Que sea siempre agradable a Dios la ofrenda pura de nuestro amor

1Mac. 4, 36-37.52-59; Sal.: 1Cron.29, 10-12; Lc. 19, 45-48
Llega Jesús a Jerusalén y se dirige al templo. Es lo normal en todo buen judío. Ha subido desde Galilea consciente de lo que significaba esta ascensión hasta Jerusalén. Iba a ser el momento de la entrega y de la Pascua definitiva. Por el camino ha ido preparando a los discípulos más cercanos, mientras no ha dejado de realizar signos y señales de lo había de ser el Reino de Dios que se instauraba. Pero aún se han de realizar más signos.
‘Jesús entró en el templo y se puso a echar a los vendedores’. Los otros evangelistas son más explícitos en la descripción de lo que Jesús realiza. Es todo un signo profético el que Jesús está realizando. Un signo que es denuncia de un mal pero anuncio de algo nuevo; por eso lo llamamos signo profético. Además recuerda a los profetas.

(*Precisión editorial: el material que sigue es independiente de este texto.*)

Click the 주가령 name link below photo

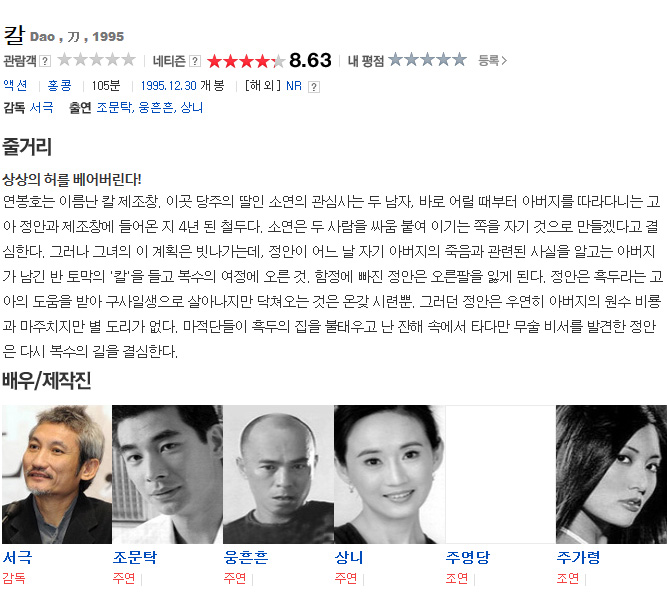point(579,557)
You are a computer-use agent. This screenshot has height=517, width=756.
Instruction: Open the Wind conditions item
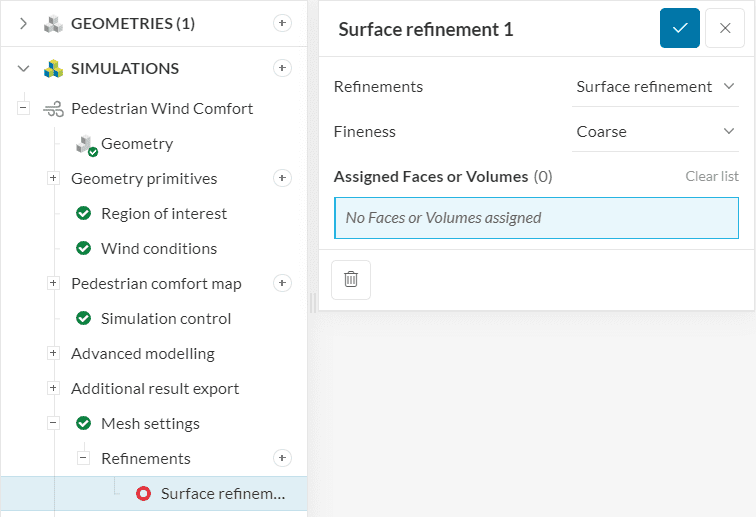point(158,249)
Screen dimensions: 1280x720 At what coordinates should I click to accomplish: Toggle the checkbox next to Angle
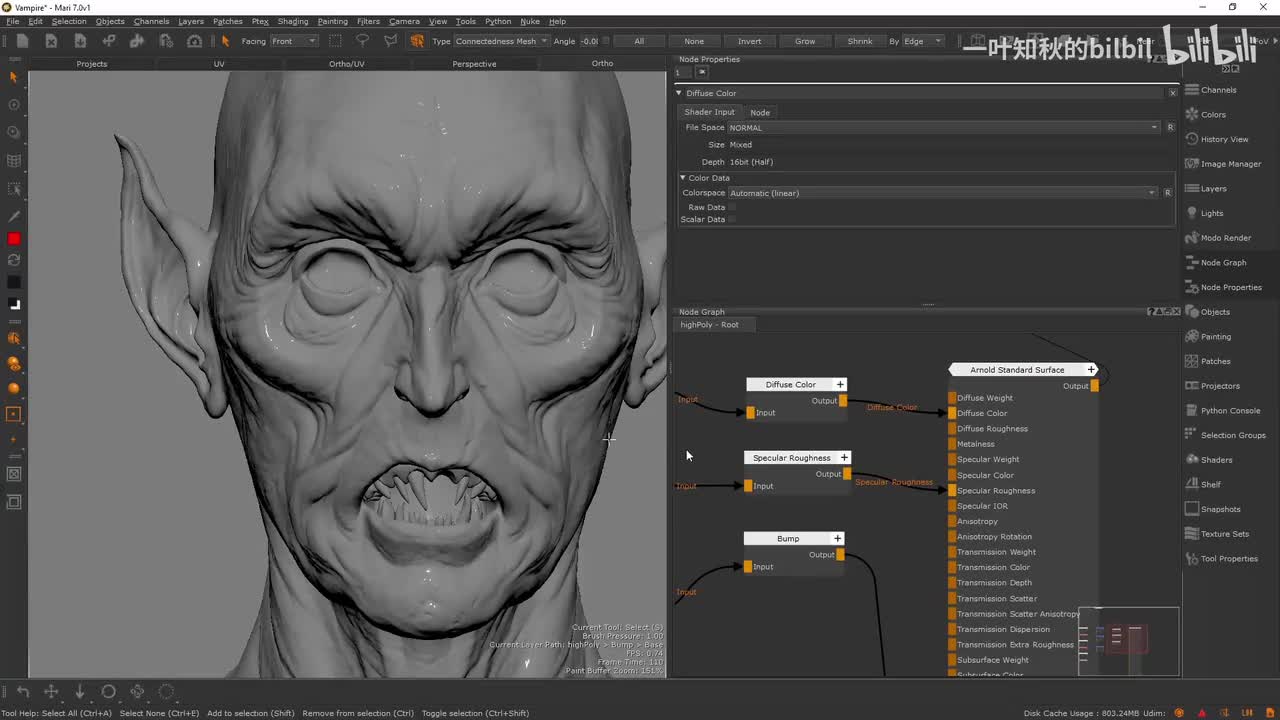(x=607, y=41)
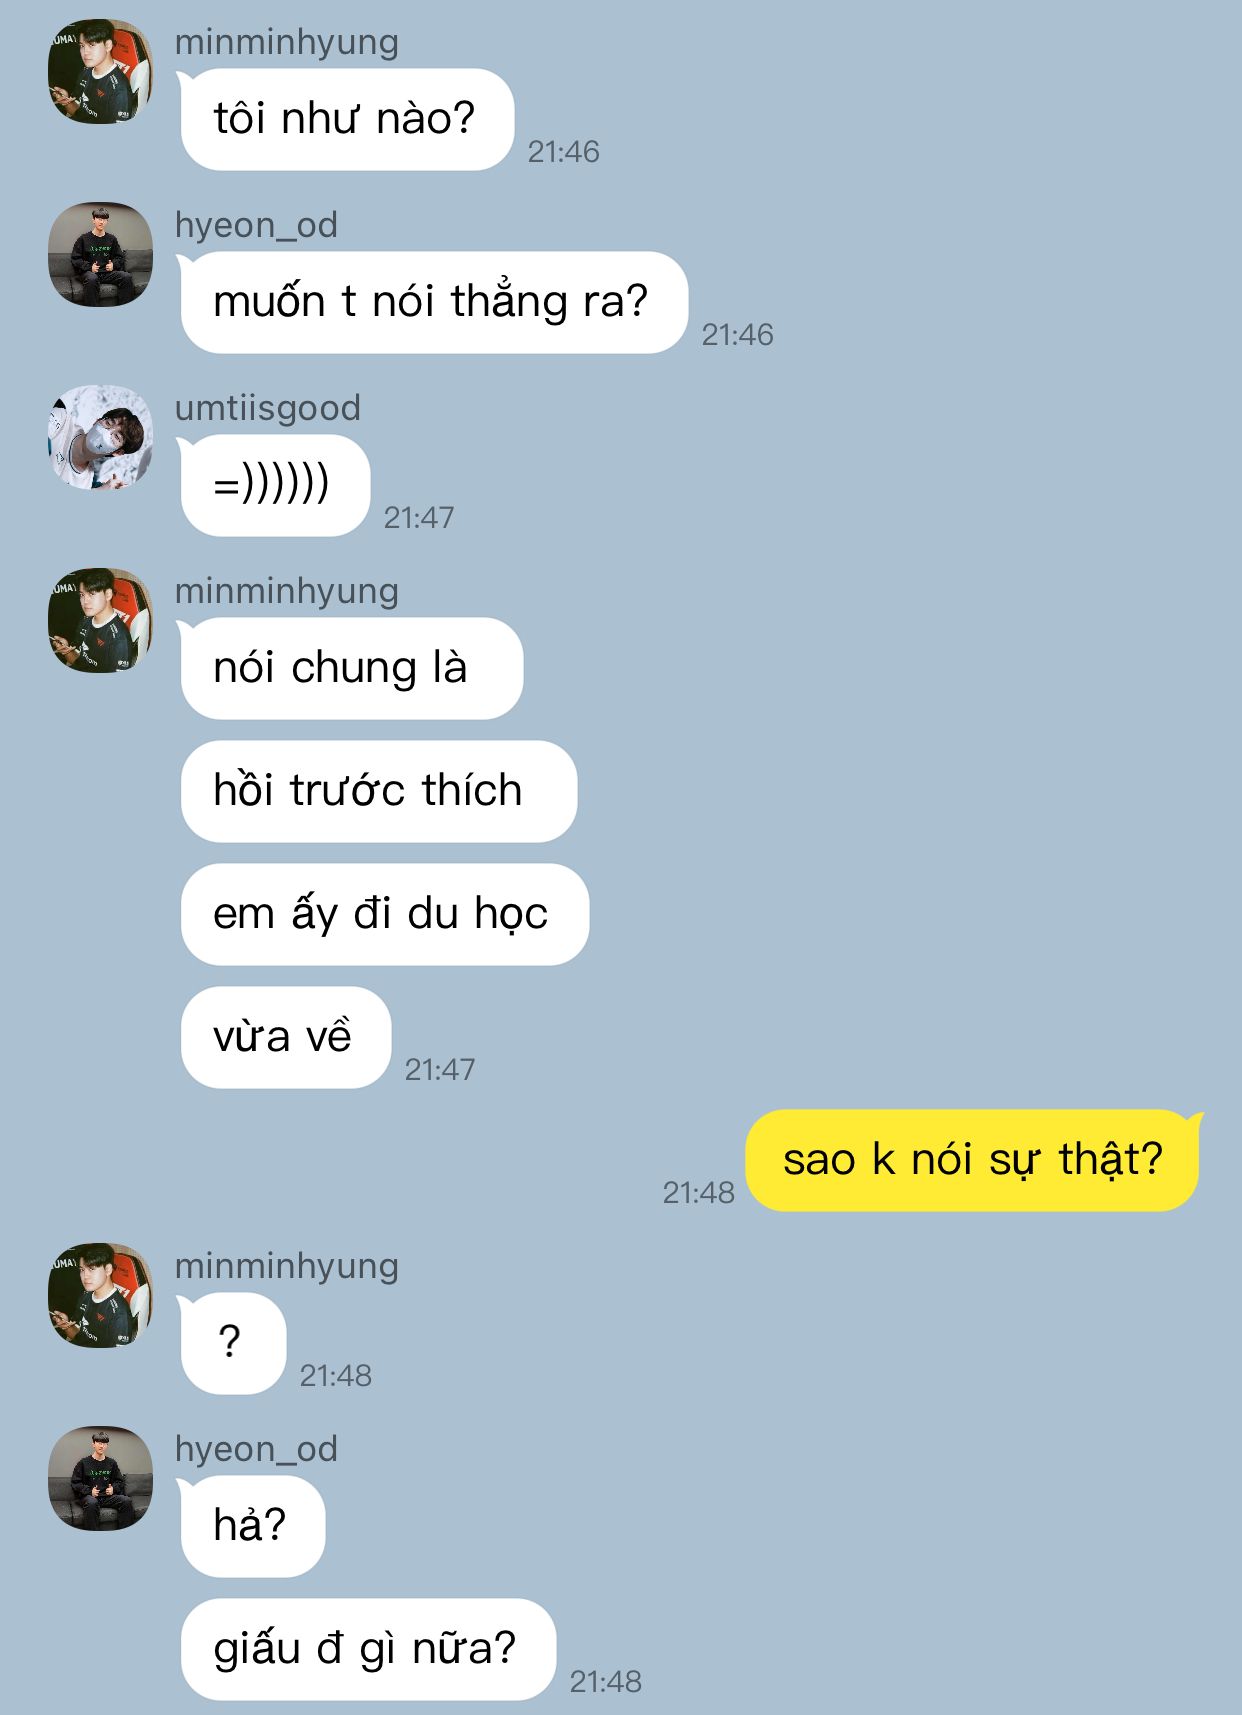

El templo por las circunstancias de los sacrificios y holocaustos que allí se ofrecían en el buen deseo de tener a mano lo necesario para aquellos sacrificios y ofrendas se había convertido en un mercado; muchos quizá eran también los intereses creados de muchos que allí podían encontrar ganancias y beneficios. Estaban los animales que iban a ser ofrecidos en sacrificio, el necesario cambio monetario para las ofrendas que habían de hacerse al templo que tenía que ser no en cualquier moneda sino en la propia del mismo templo, y todo provocaba que en lugar de ser el lugar del verdadero culto que surgiera de la oración más profunda salida del corazón se pareciera más a un mercado que a una casa de oración. Se explica pero no se justifica porque así estaba perdiendo todo su sentido.
‘Jesús se puso a echar a los vendedores…’ dice sencillamente el evangelista Lucas. Y recordaba a los profetas que habían descrito aquel lugar como el monte santo hacia el que confluirían todas las naciones para rendir culto al Señor. ‘Vendrán de oriente y de occidente, del  norte y del sur…’ habían dicho los profetas. Así había hablado el profeta Isaías: ‘A los extranjeros que deseen unirse y servir al Señor, que se entregan a su amor y a su servicio… que son fieles a mi santa alianza, los llevaré a mi monte santo, y haré que se alegren en mi casa de oración… mi casa será casa de oración para todos los pueblos…’
Pero ahora no parecía casa de oración. ‘Mi casa es casa de oración, pero vosotros la habéis convertido en una cueva de bandidos’, les dice Jesús. Recordaba lo que había dicho el profeta Jeremías: ‘¿Acaso tomáis a este templo consagrado a mi nombre como una cueva de bandidos?’ Y Malaquías había anunciado: ‘Mirad, yo envío mi mensajero delante de mi y de pronto vendrá a su templo el Señor a quien vosotros buscáis, el mensajero de la alianza a quien tanto deseáis… refinará a los hijos de Leví… para que presenten al Señor ofrendas legítimas. Entonces agradarán al Señor las ofrendas de Judá y Jerusalén como en los tiempos pasados, como en los años remotos’.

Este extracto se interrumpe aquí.